Write the next part of the Hosmer-Lemeshow test passage, picking up after its final sentence.

++++ TEXT PASSAGE

We can eliminate the first of these by combining the first two rows, as shown in Figure 2. Here p-Pred for the first row (cell K23) is calculated as a weighted average of the first two values from Figure 1 using the formula =(J4*K4+J5*K5)/(J4+J5). In a similar manner we combine the 7^{th} and 8^{th} rows from Figure 20.23.

**Figure 2 – Revised Hosmer-Lemeshow Test**

The revised version shows a non-significant result, indicating that the model is a good fit.

**Observation**: The Real Statistics Logistic Regression data analysis tool automatically performs the Hosmer-Lemeshow test. For Example 1 of Finding Logistic Regression Coefficients using Solver, we can see from Figure 5 of Finding Logistic Regression Coefficients using Solver that the logistic regression model is a good fit. For Example 1, Figure 2 of Comparing Logistic Regression Models shows that the model is not a good fit, at least until we combine rows as we did above.

**Observation**: the following supplemental functions can be used to perform the Hosmer-Lemeshow test with exactly 10 equal-sized data ranges.

**Real Statistics Functions**: The Real Statistics Resource Pack provides the following two supplemental functions.

**HOSMER**(R1, *lab, raw, iter*) – returns a table with 10 equal-sized data ranges based on the data in range R1 (without headings)

**HLTEST**(R1, *lab, raw, iter*) – returns the Hosmer statistic (based on the table described above) and the p-value.

When *lab* = True then the output includes column headings and when *lab* = False (the default) only the data is outputted. When *raw* = True then the data in R1 is in raw form and when *raw* = False (the default) then the data in R1 is in summary form. The parameter *iter* determines the number of iterations used in the Newton method for calculating the logistic regression coefficients; the default value is 20.

**Observation**: We repeat Example 1 using these two functions, obtaining the results shown in Figure 3.

**Figure 3 –Hosmer-Lemeshow Test**** **

Referring to Figure 1, the output shown in range F40:K50 of Figure 3 is calculated using the formula =HOSMER(A3:D15, TRUE) and the output shown in range O40:P42 of Figure 3 is calculated using the formula =HLTEST(A3:D15, TRUE). Since the p-value > .05 (assuming *α* = .05) we conclude that the logistic regression model is a good fit.

++++++++
++++ DATA SECTION

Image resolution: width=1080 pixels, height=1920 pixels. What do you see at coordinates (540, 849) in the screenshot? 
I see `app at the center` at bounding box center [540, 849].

++++++++

§ EXPECTED ANSWER
Dear Sir,

I have calculated the HL statistic using your example. It shows that my model is not a good fit. p-value = 0.000016 and alpha = 0.05. I would like to figure out in which decile the test performs badly. Can I just calculate the p-value for each decile using the chidist funtion?

With kind regards,

Jessica

Jessica,

I am not using the true Hosmer-Lemeshow test and so there aren’t any deciles. I would look at other indicators; if they look good then I wouldn’t worry too much about the Hosmer-Lemeshow result.

Charles

Dear Sir:

I’m really curious that how could we get the p-pred value in column K figure 1?

Thank you very much.

With regards

Shirley

Shirley,

See the webpage Finding Logistic Regression Coefficients using Solver.

Charles

Sir

The HOSMER(R1, lab, raw, iter) function fails to calculate the last columns (HL-Suc and HL-Fail). I am using the 2.12 version add-in.

Colin

Colin,

That is correct. As you can see from the comments following Figure 3, the HOSMER function does not calculate these last two columns. They are easy enough to calculate, however. E.g. Cell L41 can be calculated by the formula =(H41-I41)^2/I41 and cell M41 by =(K41-J41)^2/K41.

I will consider adding these columns to the output of the function in the next release.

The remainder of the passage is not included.